Northwestern University Trustee Jennifer Leischner Litowitz ’91 and Alec Litowitz (’22, ’27 P) have made a $20 million gift in support of the Center for Enlightened Disagreement to accelerate the University’s impact on promoting constructive engagement and discourse in an increasingly polarized world.
The Litowitz Center for Enlightened Disagreement will take a comprehensive approach to making enlightened disagreement a fully integrated part of student life, with the potential to reach thousands of Northwestern students across schools and majors each year.
“Our role and responsibility as a university is to expose our students to different viewpoints and provide them with opportunities and training to engage respectfully across difference,” said Northwestern President Michael H. Schill. “We are so grateful to the Litowitz family for this transformational gift, which will allow us to make the study and practice of enlightened disagreement a hallmark of the Northwestern experience.”
In recognition of the Litowitzes’ generosity, the University has renamed the center in their honor. Through a multifaceted approach of research, curriculum, outreach and conversation, the Litowitz Center for Enlightened Disagreement will provide students, community members and organizations with the intellectual and analytical tools and skills to navigate disagreement and harness the power of difference in service of greater understanding, knowledge and progress.
“Exchanging conflicting opinions freely and openly can fuel innovation and change, force us to think critically and push us to expand our worldview,” said Jennifer Litowitz. “Alec and I are thrilled that Northwestern is taking the lead in developing evidence-backed methods to teach students how to build understanding that will not only benefit them while at Northwestern, but even more so when they transition into the broader world.”
“If we truly want to have meaningful dialogue and navigate across difference, we need to start with a better understanding of ourselves before we can try to understand others,” said Alec Litowitz. “The intent of the center is to teach this type of critical thinking to create a foundation of understanding for constructive discussion and debate. The result may not be agreement, but something equally valuable: enlightened disagreement. Jen and I see this gift as an investment in the future of the Northwestern community that will help drive real progress and change.”

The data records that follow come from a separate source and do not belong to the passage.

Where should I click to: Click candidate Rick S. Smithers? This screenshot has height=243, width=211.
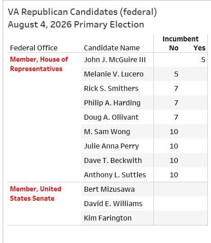point(111,89)
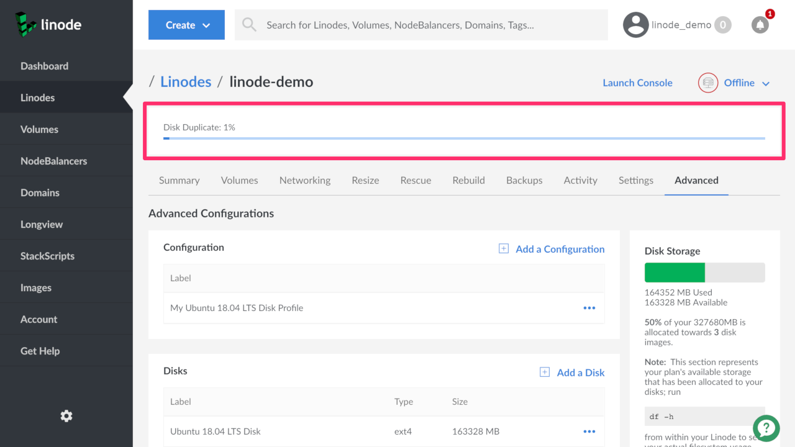This screenshot has width=795, height=447.
Task: Open the help chat bubble icon
Action: 766,428
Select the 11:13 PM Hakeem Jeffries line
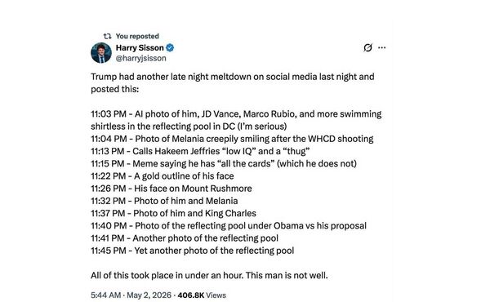The height and width of the screenshot is (302, 490). pos(200,151)
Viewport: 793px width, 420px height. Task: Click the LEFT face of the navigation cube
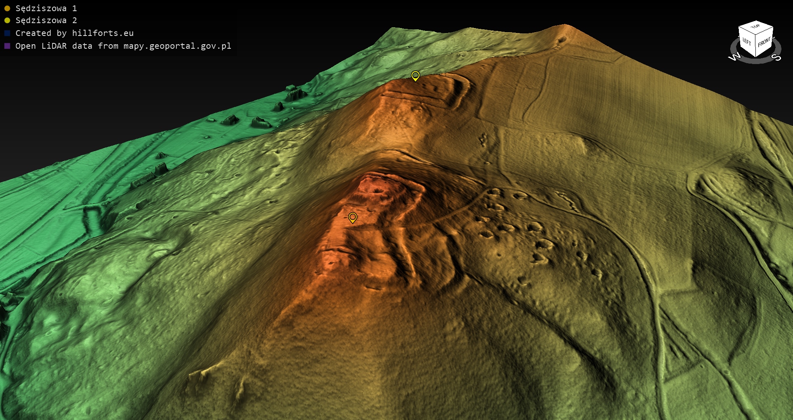click(x=747, y=42)
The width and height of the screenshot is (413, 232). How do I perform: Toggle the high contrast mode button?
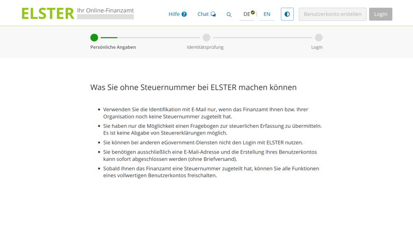click(x=287, y=14)
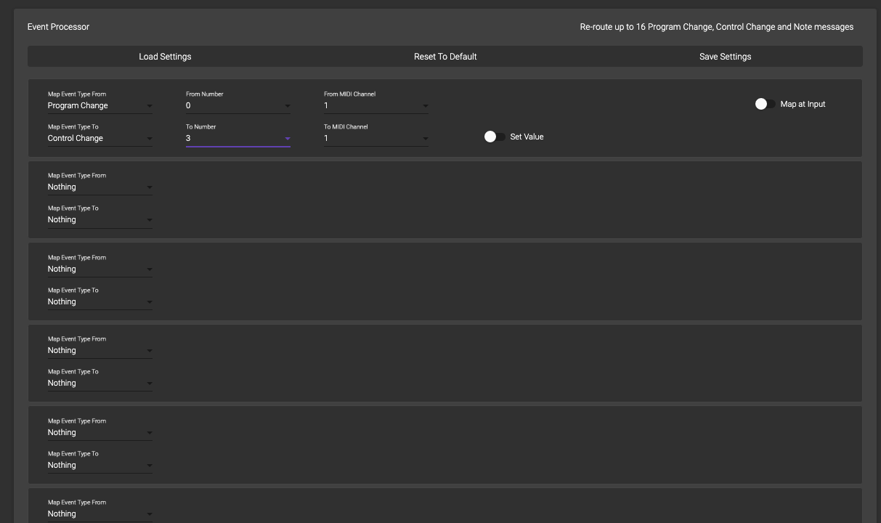Expand Map Event Type From in the third slot
The height and width of the screenshot is (523, 881).
100,269
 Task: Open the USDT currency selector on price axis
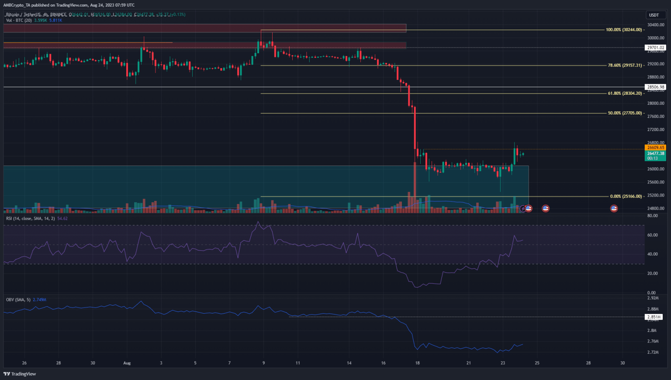[x=654, y=15]
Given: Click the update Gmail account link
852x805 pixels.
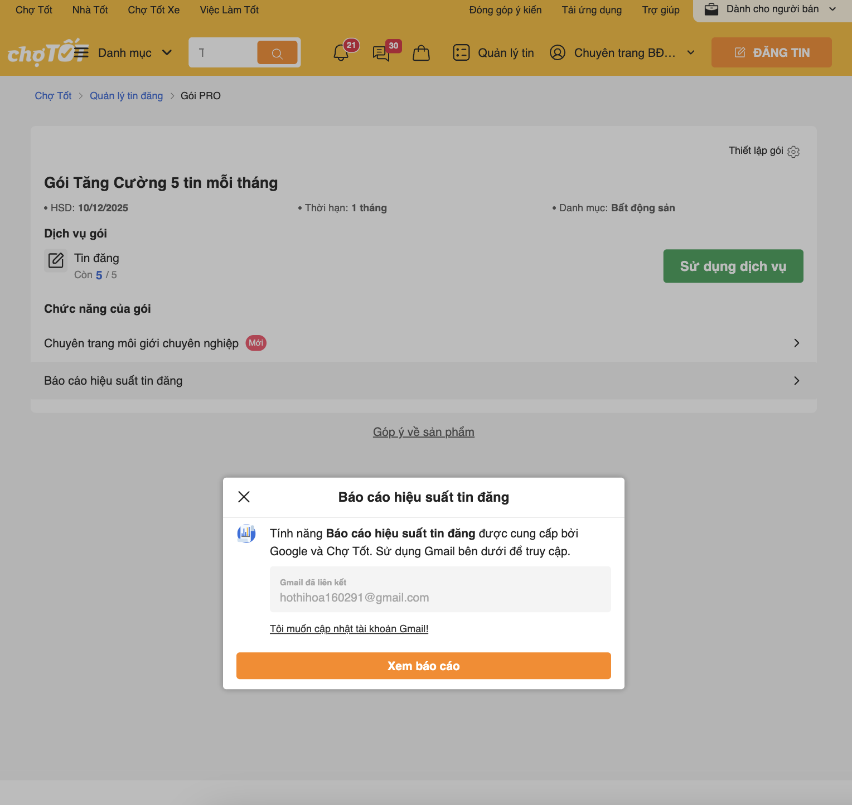Looking at the screenshot, I should point(349,629).
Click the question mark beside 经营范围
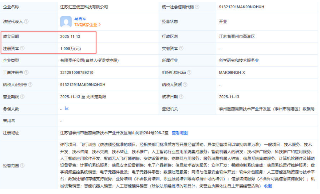The height and width of the screenshot is (194, 320). (x=22, y=165)
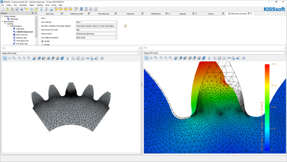Viewport: 287px width, 162px height.
Task: Collapse the Cylindrical gears tree node
Action: (x=8, y=26)
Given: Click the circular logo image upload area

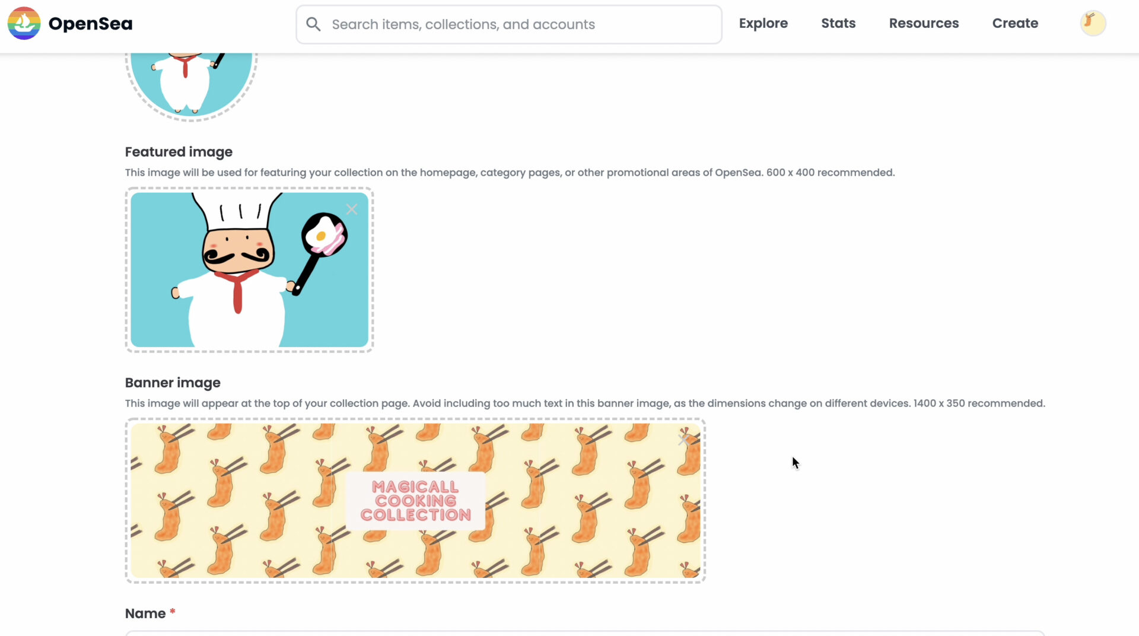Looking at the screenshot, I should pyautogui.click(x=191, y=83).
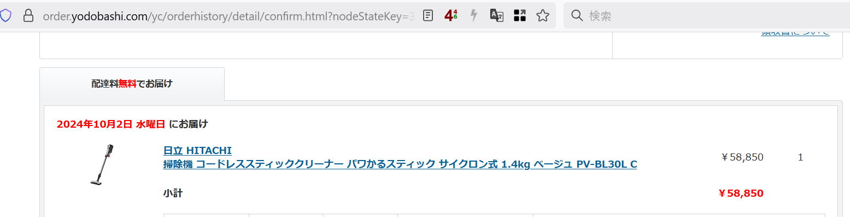Image resolution: width=850 pixels, height=217 pixels.
Task: Open the tracking protection shield icon
Action: coord(5,15)
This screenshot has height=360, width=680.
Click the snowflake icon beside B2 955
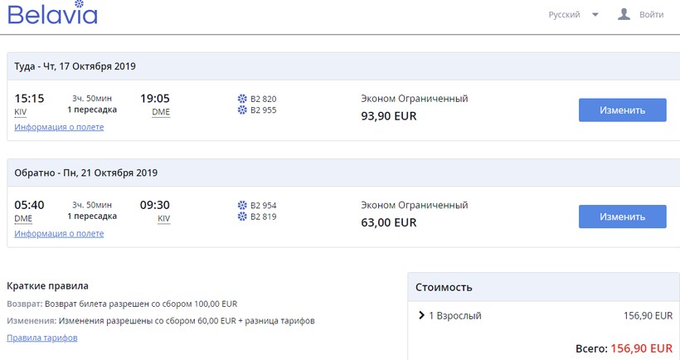tap(242, 109)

The Litowitz Center will infuse research principles of logical thinking and enlightened disagreement into the learning goals of the Weinberg College of Arts and Sciences’ first-year College Seminar, a required course taken annually by more than 1,000 incoming students, as well as an integrated part of student life.
Through a partnership with the University’s Division of Student Affairs, the Litowitz Center will offer an innovative co-curricular program for students living on campus, with a pilot launching during the upcoming academic year. Sessions will focus on research-backed approaches to cultivating open-mindedness, identifying one’s own cognitive biases, working collaboratively with others despite disagreement and more.